"In den letzten Wochen und Monaten haben wir heftige Kämpfe in und um Bakhmut erlebt, und wir sehen, dass Russland immer mehr Truppen und Kräfte heranführt, und was Russland an Qualität fehlt, versucht es an Quantität aufzuholen", so Stoltenberg weiter. "Sie haben große Verluste erlitten, aber gleichzeitig können wir nicht ausschließen, dass Bakhmut in den nächsten Tagen fallen wird." Aber, Stoltenberg hatte auch ermutigendes zu sagen:
Nach Schätzungen des US-Geheimdienstes bleiben von zehn Soldaten, die Russland an die Front schickt, nur drei unversehrt.
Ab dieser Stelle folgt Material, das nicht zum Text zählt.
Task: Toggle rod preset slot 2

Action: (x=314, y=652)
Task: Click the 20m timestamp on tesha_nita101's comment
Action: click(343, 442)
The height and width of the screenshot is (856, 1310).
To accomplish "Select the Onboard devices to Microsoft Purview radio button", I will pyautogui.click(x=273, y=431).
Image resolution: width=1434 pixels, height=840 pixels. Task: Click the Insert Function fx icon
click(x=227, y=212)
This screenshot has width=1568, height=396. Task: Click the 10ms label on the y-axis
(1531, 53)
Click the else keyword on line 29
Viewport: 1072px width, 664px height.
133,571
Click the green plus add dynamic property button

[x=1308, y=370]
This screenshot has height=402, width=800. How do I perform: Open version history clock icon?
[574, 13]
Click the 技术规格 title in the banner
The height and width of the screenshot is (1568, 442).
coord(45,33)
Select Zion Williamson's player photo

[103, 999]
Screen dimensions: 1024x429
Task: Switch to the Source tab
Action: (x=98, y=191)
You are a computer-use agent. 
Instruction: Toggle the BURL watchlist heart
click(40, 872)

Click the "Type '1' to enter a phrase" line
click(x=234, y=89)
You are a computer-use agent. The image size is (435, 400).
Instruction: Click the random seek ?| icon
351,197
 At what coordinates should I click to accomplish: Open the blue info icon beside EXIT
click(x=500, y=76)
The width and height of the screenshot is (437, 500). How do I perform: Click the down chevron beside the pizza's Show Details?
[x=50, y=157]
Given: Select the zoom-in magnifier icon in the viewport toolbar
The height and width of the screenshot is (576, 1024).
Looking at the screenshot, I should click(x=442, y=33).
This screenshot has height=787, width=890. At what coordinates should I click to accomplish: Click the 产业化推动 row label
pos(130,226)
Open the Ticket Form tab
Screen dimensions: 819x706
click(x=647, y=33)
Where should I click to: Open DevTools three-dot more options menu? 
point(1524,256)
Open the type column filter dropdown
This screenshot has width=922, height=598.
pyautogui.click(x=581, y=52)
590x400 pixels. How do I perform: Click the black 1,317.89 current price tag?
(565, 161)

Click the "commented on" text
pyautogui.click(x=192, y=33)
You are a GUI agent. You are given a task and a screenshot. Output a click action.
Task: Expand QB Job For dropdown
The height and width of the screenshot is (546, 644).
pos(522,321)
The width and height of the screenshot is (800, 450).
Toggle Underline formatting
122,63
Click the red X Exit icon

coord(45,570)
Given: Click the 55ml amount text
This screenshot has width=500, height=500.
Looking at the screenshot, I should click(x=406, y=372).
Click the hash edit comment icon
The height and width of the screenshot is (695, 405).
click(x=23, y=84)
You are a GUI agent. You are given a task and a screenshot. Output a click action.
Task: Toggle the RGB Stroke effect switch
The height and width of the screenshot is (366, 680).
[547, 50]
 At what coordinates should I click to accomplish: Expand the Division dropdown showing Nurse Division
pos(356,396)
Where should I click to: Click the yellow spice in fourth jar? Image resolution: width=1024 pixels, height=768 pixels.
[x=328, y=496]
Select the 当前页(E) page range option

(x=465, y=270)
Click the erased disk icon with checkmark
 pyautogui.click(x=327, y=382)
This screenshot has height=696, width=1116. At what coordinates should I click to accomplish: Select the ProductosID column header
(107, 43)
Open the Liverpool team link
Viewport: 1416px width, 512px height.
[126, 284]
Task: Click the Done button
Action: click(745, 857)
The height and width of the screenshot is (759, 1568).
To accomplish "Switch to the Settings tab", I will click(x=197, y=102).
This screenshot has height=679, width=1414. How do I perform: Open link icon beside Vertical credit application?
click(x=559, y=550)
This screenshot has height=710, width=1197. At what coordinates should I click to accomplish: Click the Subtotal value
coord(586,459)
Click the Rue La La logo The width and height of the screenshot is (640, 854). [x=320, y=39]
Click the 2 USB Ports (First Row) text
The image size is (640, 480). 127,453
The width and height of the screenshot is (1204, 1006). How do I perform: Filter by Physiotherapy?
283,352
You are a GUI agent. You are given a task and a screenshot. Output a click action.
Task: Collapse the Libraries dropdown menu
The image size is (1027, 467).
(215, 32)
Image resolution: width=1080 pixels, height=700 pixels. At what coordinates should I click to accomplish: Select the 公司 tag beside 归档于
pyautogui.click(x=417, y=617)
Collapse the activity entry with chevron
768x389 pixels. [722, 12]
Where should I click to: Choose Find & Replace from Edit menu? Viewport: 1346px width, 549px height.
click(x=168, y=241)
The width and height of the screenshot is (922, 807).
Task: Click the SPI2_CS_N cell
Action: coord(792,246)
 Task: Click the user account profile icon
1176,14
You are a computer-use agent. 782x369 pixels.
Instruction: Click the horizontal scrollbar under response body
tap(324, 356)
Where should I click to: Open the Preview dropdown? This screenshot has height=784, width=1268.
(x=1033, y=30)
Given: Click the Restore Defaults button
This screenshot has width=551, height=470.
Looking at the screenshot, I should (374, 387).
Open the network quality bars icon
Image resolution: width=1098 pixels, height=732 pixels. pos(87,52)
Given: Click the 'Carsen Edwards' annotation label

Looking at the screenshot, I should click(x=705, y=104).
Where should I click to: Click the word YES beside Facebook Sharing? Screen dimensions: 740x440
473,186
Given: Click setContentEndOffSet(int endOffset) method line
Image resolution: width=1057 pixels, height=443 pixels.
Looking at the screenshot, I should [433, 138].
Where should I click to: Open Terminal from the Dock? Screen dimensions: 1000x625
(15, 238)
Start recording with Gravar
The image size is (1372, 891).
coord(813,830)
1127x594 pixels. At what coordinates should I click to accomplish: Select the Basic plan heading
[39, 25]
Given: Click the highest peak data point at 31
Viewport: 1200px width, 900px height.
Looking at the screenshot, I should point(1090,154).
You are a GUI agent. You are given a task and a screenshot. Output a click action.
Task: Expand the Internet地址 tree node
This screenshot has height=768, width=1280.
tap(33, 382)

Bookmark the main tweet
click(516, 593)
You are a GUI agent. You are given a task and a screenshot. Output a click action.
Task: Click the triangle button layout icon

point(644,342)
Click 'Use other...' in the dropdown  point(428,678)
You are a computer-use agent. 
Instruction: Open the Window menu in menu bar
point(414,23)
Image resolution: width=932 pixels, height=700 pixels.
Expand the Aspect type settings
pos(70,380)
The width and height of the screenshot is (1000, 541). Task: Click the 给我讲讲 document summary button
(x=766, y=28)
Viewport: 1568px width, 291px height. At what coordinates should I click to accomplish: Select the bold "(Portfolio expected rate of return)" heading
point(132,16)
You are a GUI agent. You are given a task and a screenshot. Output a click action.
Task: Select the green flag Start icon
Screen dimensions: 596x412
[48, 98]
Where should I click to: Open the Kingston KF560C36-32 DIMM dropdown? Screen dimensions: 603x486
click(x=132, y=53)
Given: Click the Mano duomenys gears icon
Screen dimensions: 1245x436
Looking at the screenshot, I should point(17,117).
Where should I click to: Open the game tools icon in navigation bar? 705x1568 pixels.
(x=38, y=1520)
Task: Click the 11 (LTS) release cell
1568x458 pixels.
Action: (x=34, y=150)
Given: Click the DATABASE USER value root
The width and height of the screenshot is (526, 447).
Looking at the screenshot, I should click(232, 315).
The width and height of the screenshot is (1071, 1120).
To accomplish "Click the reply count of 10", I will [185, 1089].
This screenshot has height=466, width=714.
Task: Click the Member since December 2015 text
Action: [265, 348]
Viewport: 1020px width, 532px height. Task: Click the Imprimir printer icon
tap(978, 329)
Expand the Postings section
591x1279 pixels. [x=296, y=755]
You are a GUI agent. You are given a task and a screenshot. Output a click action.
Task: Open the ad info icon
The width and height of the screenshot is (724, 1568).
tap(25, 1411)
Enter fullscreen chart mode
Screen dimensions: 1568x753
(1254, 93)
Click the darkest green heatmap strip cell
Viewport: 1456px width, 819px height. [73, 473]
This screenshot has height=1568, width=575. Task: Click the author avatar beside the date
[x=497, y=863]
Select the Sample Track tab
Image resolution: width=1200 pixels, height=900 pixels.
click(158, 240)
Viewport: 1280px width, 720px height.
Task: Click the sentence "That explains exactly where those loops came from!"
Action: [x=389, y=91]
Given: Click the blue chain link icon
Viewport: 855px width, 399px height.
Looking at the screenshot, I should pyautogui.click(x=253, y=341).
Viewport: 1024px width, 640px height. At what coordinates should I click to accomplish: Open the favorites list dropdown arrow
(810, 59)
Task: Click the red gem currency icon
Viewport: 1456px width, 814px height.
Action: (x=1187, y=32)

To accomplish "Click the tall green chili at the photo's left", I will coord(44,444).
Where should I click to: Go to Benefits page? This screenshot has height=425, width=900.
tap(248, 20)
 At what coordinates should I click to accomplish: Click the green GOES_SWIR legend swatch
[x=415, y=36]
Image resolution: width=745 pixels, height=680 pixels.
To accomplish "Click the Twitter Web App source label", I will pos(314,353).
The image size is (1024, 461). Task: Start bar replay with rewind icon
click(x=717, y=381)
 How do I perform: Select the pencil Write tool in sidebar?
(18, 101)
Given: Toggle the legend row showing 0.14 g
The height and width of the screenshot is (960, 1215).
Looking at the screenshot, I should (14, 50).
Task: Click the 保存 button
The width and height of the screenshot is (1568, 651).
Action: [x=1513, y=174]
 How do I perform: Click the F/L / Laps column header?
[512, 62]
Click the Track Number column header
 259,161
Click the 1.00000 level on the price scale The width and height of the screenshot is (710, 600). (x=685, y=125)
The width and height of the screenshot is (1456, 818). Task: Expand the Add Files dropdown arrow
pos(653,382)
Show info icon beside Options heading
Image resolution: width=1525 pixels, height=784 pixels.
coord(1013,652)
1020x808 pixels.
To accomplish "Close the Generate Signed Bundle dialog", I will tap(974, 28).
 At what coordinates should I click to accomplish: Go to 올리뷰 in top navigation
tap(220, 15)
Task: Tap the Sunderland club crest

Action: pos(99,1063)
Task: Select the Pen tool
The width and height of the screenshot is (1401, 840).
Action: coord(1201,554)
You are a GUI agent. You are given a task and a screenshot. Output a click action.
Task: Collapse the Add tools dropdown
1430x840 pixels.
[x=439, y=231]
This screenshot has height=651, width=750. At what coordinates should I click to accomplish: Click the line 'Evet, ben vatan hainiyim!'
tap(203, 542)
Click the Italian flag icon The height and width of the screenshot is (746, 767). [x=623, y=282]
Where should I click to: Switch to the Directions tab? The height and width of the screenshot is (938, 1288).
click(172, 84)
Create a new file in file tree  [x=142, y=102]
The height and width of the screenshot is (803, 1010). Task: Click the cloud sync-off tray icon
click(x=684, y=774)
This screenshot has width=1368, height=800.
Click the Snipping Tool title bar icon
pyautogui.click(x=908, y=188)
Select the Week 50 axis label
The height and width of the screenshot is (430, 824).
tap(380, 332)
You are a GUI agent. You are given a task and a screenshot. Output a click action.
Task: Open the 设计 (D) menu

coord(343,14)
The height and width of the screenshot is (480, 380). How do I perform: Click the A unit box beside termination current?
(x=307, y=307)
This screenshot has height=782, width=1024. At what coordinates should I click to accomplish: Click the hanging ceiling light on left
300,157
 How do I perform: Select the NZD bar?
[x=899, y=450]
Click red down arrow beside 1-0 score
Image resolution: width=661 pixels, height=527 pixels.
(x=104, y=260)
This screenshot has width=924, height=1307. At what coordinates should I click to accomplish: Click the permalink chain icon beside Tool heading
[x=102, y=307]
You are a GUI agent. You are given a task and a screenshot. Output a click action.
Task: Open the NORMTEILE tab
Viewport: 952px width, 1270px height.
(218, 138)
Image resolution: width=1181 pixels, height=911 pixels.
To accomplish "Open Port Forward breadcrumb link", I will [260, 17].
Ein anderer NATO-Beamter erklärte gegenüber CNN, dass die Moskauer Truppen für jeden ukrainischen Soldaten, der bei der Verteidigung von Bakhmut getötet wird, mindestens fünf Soldaten verlieren.
Am Mittwoch sagte Stoltenberg, dass Russlands hypothetischer Erfolg in der Region "nicht notwendigerweise einen Wendepunkt des Krieges widerspiegelt und nur zeigt, dass wir Russland nicht unterschätzen sollten".